Start of Block

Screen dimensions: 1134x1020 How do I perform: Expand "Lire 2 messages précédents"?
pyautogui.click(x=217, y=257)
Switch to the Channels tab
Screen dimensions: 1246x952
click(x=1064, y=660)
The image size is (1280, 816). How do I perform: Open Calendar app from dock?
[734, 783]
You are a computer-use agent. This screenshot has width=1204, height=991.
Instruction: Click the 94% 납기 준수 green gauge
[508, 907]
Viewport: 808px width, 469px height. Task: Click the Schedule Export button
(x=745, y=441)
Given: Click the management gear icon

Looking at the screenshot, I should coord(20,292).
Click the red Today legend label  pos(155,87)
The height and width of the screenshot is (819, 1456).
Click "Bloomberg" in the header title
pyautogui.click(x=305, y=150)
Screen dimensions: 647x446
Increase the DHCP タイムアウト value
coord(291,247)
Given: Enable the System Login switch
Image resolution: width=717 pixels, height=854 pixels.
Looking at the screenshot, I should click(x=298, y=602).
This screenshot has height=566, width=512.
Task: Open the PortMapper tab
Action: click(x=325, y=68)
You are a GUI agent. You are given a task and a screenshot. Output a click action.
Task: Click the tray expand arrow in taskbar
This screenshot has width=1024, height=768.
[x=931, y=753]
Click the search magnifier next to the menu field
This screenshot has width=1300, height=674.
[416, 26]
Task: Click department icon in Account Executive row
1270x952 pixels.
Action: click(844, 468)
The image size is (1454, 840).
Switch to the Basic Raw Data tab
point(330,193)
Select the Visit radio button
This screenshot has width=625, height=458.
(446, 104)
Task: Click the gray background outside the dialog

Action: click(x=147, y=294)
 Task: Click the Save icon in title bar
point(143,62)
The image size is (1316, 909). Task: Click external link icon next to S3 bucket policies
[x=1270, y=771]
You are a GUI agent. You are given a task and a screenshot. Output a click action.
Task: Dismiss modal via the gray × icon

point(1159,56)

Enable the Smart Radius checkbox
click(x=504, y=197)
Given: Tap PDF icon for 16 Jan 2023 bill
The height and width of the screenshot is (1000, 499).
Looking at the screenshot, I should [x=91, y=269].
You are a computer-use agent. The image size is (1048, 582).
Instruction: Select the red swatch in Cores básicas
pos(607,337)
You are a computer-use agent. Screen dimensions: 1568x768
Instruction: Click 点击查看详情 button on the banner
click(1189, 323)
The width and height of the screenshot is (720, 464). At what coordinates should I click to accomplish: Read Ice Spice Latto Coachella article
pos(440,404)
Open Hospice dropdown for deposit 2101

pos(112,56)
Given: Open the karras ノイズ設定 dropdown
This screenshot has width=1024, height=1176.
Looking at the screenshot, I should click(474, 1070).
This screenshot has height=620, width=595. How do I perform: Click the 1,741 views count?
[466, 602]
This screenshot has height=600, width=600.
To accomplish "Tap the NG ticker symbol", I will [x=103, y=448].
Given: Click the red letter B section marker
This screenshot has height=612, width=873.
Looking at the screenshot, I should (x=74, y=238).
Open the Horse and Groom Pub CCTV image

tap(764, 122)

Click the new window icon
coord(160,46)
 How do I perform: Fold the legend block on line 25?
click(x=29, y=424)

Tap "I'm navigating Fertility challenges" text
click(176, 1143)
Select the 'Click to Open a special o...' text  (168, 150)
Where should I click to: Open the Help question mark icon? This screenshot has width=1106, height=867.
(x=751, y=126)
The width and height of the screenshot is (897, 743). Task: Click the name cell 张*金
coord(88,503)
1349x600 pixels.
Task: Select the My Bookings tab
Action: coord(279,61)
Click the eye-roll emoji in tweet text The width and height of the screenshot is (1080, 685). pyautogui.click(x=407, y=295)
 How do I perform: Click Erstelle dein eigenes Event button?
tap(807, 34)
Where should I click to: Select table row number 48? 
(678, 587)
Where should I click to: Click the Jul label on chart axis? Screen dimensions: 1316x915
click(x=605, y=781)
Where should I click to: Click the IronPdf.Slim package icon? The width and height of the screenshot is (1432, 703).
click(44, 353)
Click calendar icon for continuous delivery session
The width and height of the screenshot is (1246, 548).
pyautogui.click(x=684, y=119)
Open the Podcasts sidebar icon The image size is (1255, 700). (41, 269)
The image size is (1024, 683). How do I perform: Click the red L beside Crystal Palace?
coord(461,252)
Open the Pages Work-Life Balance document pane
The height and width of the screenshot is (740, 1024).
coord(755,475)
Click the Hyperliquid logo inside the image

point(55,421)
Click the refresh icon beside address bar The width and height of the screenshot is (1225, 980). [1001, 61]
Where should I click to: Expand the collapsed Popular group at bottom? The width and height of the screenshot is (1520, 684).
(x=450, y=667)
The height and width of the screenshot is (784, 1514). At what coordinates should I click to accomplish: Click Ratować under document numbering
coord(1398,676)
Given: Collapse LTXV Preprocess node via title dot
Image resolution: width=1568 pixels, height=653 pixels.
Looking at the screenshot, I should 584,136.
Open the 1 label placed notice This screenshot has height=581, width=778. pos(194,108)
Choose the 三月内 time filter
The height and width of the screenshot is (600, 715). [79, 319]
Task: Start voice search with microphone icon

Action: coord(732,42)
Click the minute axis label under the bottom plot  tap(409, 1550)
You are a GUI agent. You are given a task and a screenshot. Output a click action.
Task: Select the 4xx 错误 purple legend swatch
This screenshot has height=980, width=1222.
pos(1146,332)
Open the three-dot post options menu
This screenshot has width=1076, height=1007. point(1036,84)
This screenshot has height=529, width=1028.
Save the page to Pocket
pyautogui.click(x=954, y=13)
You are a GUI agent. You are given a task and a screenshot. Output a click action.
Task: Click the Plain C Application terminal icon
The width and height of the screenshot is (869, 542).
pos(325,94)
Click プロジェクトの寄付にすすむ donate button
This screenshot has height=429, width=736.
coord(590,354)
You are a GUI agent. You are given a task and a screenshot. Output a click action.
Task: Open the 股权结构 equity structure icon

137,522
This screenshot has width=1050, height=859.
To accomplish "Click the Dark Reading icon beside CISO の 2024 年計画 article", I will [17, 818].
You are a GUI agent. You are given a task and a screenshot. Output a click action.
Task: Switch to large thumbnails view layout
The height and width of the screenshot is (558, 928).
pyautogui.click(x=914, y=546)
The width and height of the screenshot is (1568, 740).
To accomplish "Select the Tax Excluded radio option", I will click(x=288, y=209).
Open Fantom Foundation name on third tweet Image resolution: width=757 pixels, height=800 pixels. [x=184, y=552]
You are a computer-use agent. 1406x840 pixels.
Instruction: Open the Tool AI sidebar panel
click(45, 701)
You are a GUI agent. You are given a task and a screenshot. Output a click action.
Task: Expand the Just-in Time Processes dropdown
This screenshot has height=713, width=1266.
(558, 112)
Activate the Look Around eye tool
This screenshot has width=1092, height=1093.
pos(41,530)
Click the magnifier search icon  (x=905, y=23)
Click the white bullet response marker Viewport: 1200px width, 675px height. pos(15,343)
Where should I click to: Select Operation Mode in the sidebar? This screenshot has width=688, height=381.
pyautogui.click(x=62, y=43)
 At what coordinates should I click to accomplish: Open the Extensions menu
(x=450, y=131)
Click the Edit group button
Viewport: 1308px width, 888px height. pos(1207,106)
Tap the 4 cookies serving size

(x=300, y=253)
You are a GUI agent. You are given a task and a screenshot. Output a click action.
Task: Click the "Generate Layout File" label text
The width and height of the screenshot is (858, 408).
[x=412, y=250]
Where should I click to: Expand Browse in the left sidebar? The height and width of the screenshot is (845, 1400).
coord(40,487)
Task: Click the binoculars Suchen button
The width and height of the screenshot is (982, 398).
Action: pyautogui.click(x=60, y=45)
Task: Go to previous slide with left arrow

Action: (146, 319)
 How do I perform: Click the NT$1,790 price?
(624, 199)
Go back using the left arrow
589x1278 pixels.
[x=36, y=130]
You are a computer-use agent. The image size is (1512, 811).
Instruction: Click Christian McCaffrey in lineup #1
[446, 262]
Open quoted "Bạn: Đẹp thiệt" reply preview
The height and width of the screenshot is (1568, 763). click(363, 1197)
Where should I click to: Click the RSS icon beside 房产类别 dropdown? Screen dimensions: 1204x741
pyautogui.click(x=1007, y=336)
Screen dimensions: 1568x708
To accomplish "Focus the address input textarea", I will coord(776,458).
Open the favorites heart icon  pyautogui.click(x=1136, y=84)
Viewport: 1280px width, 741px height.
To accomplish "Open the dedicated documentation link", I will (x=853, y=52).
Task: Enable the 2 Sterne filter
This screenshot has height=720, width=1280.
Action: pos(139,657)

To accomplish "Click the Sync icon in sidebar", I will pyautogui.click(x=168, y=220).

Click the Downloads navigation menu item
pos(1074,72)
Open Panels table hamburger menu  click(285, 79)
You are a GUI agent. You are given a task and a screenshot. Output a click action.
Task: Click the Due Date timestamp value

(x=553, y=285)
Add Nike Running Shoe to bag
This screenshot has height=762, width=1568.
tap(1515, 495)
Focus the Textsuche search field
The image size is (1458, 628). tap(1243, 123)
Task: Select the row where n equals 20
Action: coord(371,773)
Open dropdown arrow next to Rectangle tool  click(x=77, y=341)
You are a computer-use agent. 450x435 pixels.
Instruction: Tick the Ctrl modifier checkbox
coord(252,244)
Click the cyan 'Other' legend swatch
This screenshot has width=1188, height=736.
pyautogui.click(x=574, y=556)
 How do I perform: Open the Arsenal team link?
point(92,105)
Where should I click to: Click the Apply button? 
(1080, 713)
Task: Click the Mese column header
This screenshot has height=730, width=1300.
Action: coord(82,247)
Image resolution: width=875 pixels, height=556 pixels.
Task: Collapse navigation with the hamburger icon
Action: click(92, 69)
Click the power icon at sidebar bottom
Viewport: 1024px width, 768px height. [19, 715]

End of Block

What you will do: For this exercise, the answer is the lines from the one containing "Where should I click to: Click the Apply" through the end of the listing above, reproduced exactly.

Written response:
Where should I click to: Click the Apply button? 
(1080, 713)
Task: Click the Mese column header
This screenshot has height=730, width=1300.
Action: coord(82,247)
Image resolution: width=875 pixels, height=556 pixels.
Task: Collapse navigation with the hamburger icon
Action: click(92, 69)
Click the power icon at sidebar bottom
Viewport: 1024px width, 768px height. [19, 715]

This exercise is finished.